Preferably, the forming mechanism 32 further includes a discharging hopper 326, the discharging hopper 326 is disposed below the supporting frame 325, and the spangles with shapes fall into the collecting box from the discharging hopper 326 to be collected uniformly.

Preferably, the feeding mechanism 35 includes a pressing cylinder 351, a pressing shaft 352, a driving feeding shaft 353, and a feeding motor 354, where the pressing shaft 352 and the driving feeding shaft 353 are disposed up and down, the pressing cylinder 351 drives the pressing shaft 352 to rise or fall, and the feeding motor 354 drives the driving feeding shaft 353 to rotate. The glitter foundation film is fed from between the active feed shaft 353 and the nip shaft 352, the nip shaft 352 presses the glitter foundation film, and the glitter foundation film is fed into the forming mechanism 32 in cooperation with the active feed shaft 353.

Preferably, the paillette forming machine further comprises a tension adjusting mechanism 38, the tension adjusting mechanism 38 is arranged below the feeding mechanism 35, the tension adjusting mechanism 38 comprises an adjusting shaft 381 and an adjusting cylinder 382, the adjusting shaft 381 is arranged between the feeding mechanism 35 and the discharging wheel, and the adjusting cylinder 382 drives the adjusting shaft 381 to translate. The glitter powder enters the feeding mechanism 35 through the adjusting shaft 381, the tension can be increased by moving the adjusting shaft 381 towards the discharging wheel, and the tension can be reduced by moving the adjusting shaft 381 towards the feeding mechanism 35.

As a second embodiment of the profile shaping apparatus, as shown in fig. 11 to 15, the profile shaping apparatus includes a table 41, a cutting assembly 42 disposed on the table 41, a transfer table 43, a cutting motor 44, and a plurality of transfer mechanisms 45, the cutting assembly 42 being disposed obliquely to an output end of the transfer table 43, the cutting assembly 42 being in a straight long shape forming an acute angle with the output end of the transfer table 43, a gap being provided between the transfer table 43 and the table 41, and a plurality of square relief holes 431 being provided on the transfer table 43.

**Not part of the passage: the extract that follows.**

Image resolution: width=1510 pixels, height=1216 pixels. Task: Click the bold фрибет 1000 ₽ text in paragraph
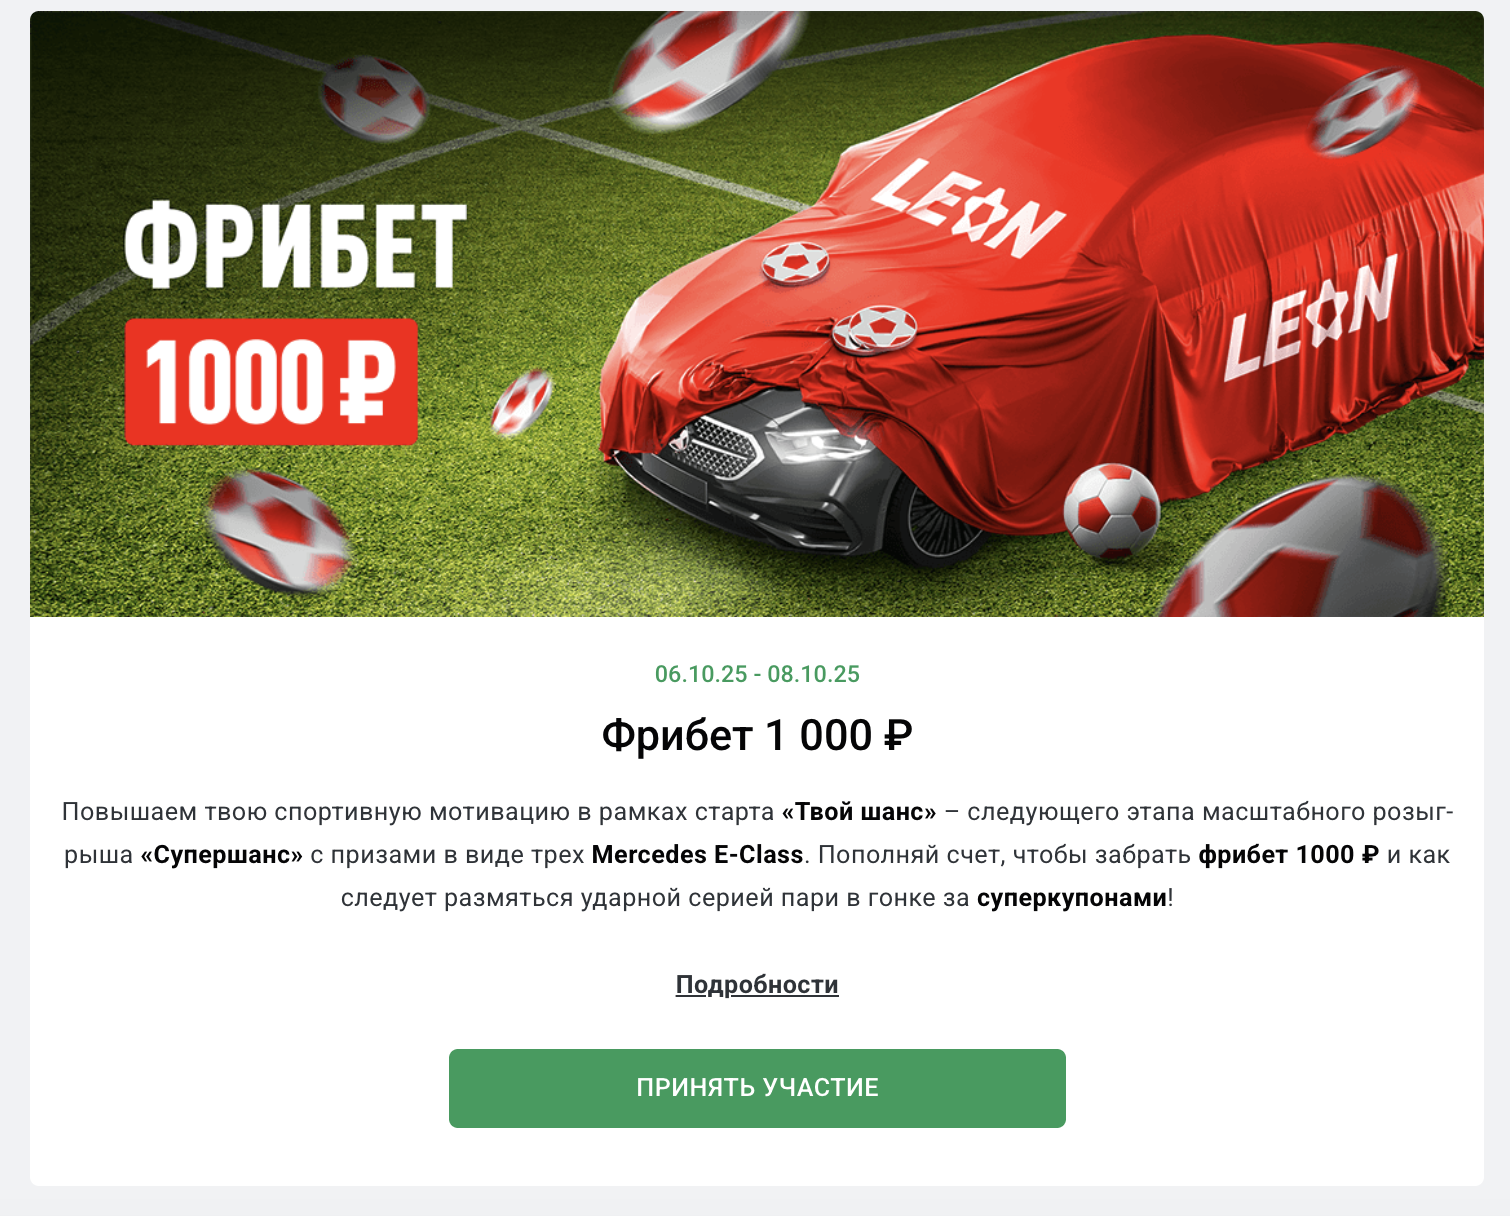1289,855
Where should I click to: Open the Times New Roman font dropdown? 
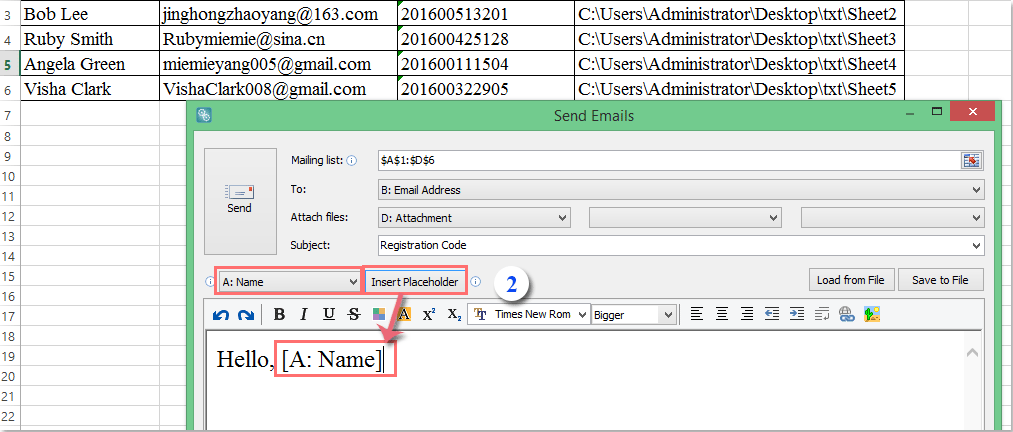pos(528,314)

The conveying mechanism 45 comprises a roller 451 with a central line perpendicular to the conveying direction of the conveying table 43 and a pressing shaft 452, the roller 451 is arranged below the conveying table 43, namely between the workbench 41 and the conveying table 43, a plurality of rollers 453 are arranged, the pressing shaft 452 is arranged above the conveying table 43 and is provided with a plurality of pressing wheels 454, the plurality of rollers 453 are embedded into a plurality of yielding holes 431 in a one-to-one correspondence manner, the upper surfaces of the rollers 453 protrude out of the yielding holes 431, the plurality of pressing wheels 454 are pressed on the upper surfaces of the plurality of rollers 453 in a one-to-one correspondence manner, the cutting motor 44 drives the roller to rotate, the plurality of conveying mechanisms 45 are arranged along the conveying direction, and the rollers 453 and the pressing wheels 454 are arranged according to the width of the conveying table 43 in the axial direction.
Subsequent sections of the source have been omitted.